The eastern South America, eastern coast of Africa, southern Africa, and central and western regions of Australia have experienced a browning trend, and climate change is the dominant factor (figure 6(b)). In these areas, decreasing precipitation is also observed (figure 1(c)). Particularly, the precipitation decreases significantly (p <0.05) at a rate of −14.32 mm yr−1 from 2000 to 2019 in the eastern South America (figure 1(c)) and results in the greatest browning trend; it was reported that drought in 2012 results in serious degradation in this region (Mariano et al 2018).
3.2.2. The role of LULCC
The Noah-MP produces dominant contribution of LULCC to the LAI change over 13.35% of the drylands (figure 6(b)). This can be confirmed by LULCC in North China, Turkey, northern dry Chaco and northern central Mongolia. More specifically, the North China has experienced a significant (p <0.05) greening trend. There is well documented evidence that the vegetation greening mainly resulted from implementation of reforestation projects over North China (Chen et al 2019, Cai et al 2022), which supports the modeling results. Similarly, a significant (p <0.05) greening trend over parts of Turkey is driven mostly by LULCC as modeled by the Noah-MP. This is supported by the evidence of afforestation practices implemented in Turkey for erosion control in arid and semiarid ecosystems, because Turkey suffered heavy land degradation during the last millennia (ÇAliŞKan and Boydak 2017). The greening we observe over northern dry Chaco in South America is dominated by LULCC. This can be confirmed by rangeland expansion in northern dry Chaco (Baumann et al 2017). The northern central Mongolia experienced significant greening trend (p <0.05) driven mostly by LULCC. This is consistent with the conclusion that 'the third campaign for reclaiming virgin lands' development program, in order to increase food security and prevent food crises, leads to greening trend (John et al 2015). In eastern Mongolia, however, the dominant role of LULCC for greening trend may be explained by the evidence that decrease of total number of livestock and population density (John et al 2015).

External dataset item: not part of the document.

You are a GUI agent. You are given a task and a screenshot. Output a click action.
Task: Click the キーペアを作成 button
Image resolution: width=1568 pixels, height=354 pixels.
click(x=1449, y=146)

The Noah-MP produces dominant contribution of LULCC to vegetation greening over the eastern Mexico and eastern Africa except the coastal areas. Moreover, it produces positive effects of LULCC on LAI changes over southern Sahel, eastern Africa, southern Africa and portions of southeastern Australia, although the LULCC is not the dominant factor. The effects of LULCC can be explained by WPE; the documented evidence of WPE in these regions well supports the modeling results (Aide et al 2013, Saha et al 2015, Venter et al 2018, Deng et al 2021). The distribution of six regions mentioned above mostly overlaps with the WPE sites (except the southwestern United States) that has previously been validated (Deng et al 2021). WPE expanded persistently in grasslands and savannas worldwide and usually results in LAI increase (Deng et al 2021). The modeling results show that LULCC is also the largest driver for the greening in northern Great Plains, where grassland or mixture of grassland and cropland dominates (figure 1(b)). In this region, the dominant effects of LULCC may be partly due to WPE and partly due to agricultural intensification, which have been documented in previous studies (Chen et al 2019, Currey et al 2022). As for the southwestern United States, the WPE also occurred (Barger et al 2011). However, the model produces negative impacts of LULCC on the LAI trend (figure 7(c)), probably because the positive effect of WPE on LAI trend is offset by the negative effects of long droughts (Zhang et al 2021); the drier and warmer conditions have resulted in longer fire seasons and larger areas of vegetation loss (Mantgem et al 2009, Dennison et al 2014, Hantson et al 2021).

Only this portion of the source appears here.